$335 million for the Allston Multimodal Project

This ~$2 billion project would reorganize highway, rail, and pedestrian infrastructure improving livability, connectivity, and open space for residents of the Allston neighborhood.


The Pike can see an average of 150,000 travelers daily east of the Allston interchange.

The Bay State will receive $335.4 million in federal funds for the proposed realignment of the Massachusetts Turnpike in Allston, aka the transportation alignment project called the Allston Multimodal Project.

Last year, BU, Harvard, and the City of Boston pledged $300 million toward the project.

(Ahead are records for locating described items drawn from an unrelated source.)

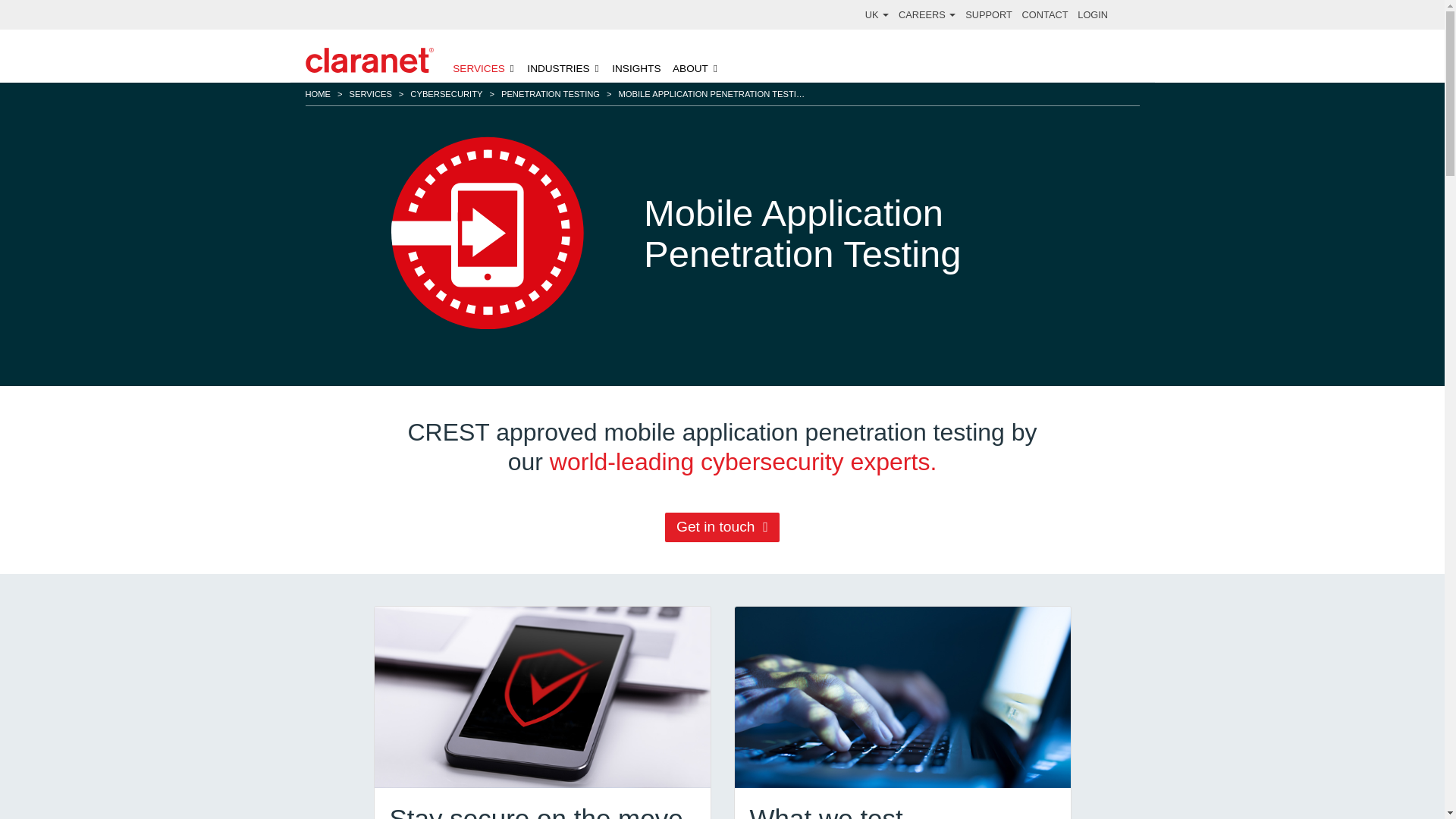
CAREERS (926, 14)
UK (876, 14)
UK (876, 14)
LOGIN (1092, 14)
SERVICES (483, 68)
CONTACT (1045, 14)
SUPPORT (988, 14)
Get in touch (722, 526)
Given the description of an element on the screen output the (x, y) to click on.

The state is still expected to pay for most of the nearly $2 billion estimated cost — moving the road work forward after a decade of planning + conversation.

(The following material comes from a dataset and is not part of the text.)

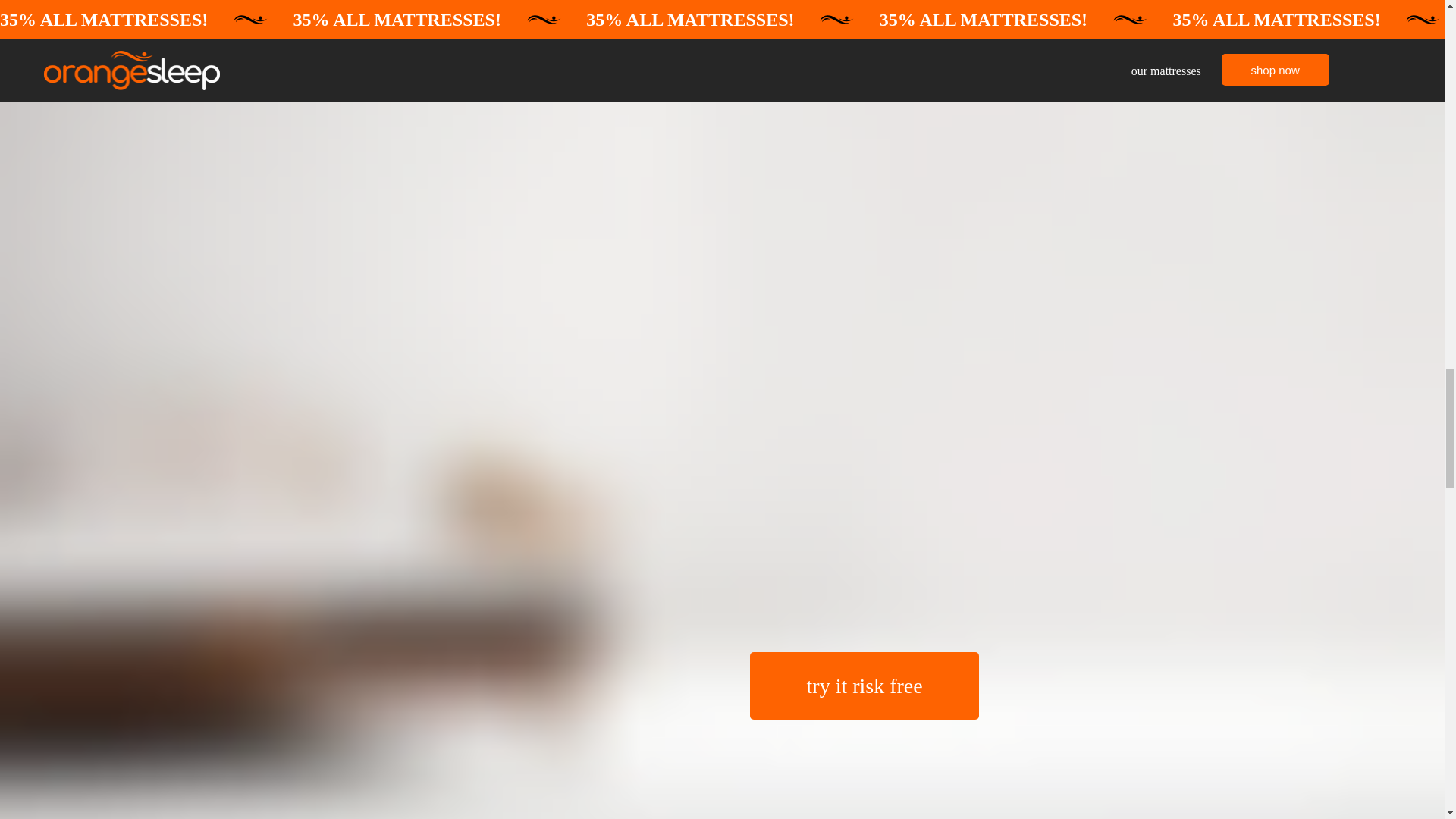
try it risk free (864, 685)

The massive reconfiguration will bring the eight elevated lanes of I-90 to ground level, next to Soldiers Field Road along the Charles River. The plan is to replace the aging viaduct between Cambridge Street and the BU Bridge, creating a straighter Pike at ground level while also shrinking down the ramps.

In addition to replacing the I-90 infrastructure, the proposal also includes construction of a MBTA West Station along the commuter rail’s Worcester Line, new waterfront access, a new bicycle and pedestrian bridge, and open up four acres of parks.

These improvements to I-90 and this area hope to ensure its efficient operation in the future.

Need an abridged version of these improvements? Here are some possibilities for the Commonwealth’s roadway network.

  • Improved livability, connectivity, and open space for residents of the Allston neighborhood.
  • Improved regional mobility and roadway safety with the straightening of I-90.
  • Replacing the aging Allston Viaduct.
  • Creating a new open space along the Charles River.
  • Enhanced bicycle and pedestrian connections.
  • Significant transit enhancements with the new West Station and Commuter Rail layover facility.
  • Removing the elevated bridge structure allows for an improved gateway into the city and enhanced neighborhood views.
  • Allows for pedestrian + bicycle connection from Agganis Way to Charles River.

The decades long project is currently engaged in the federal environmental permitting process. Mass DOT expects this work to continue into 2024.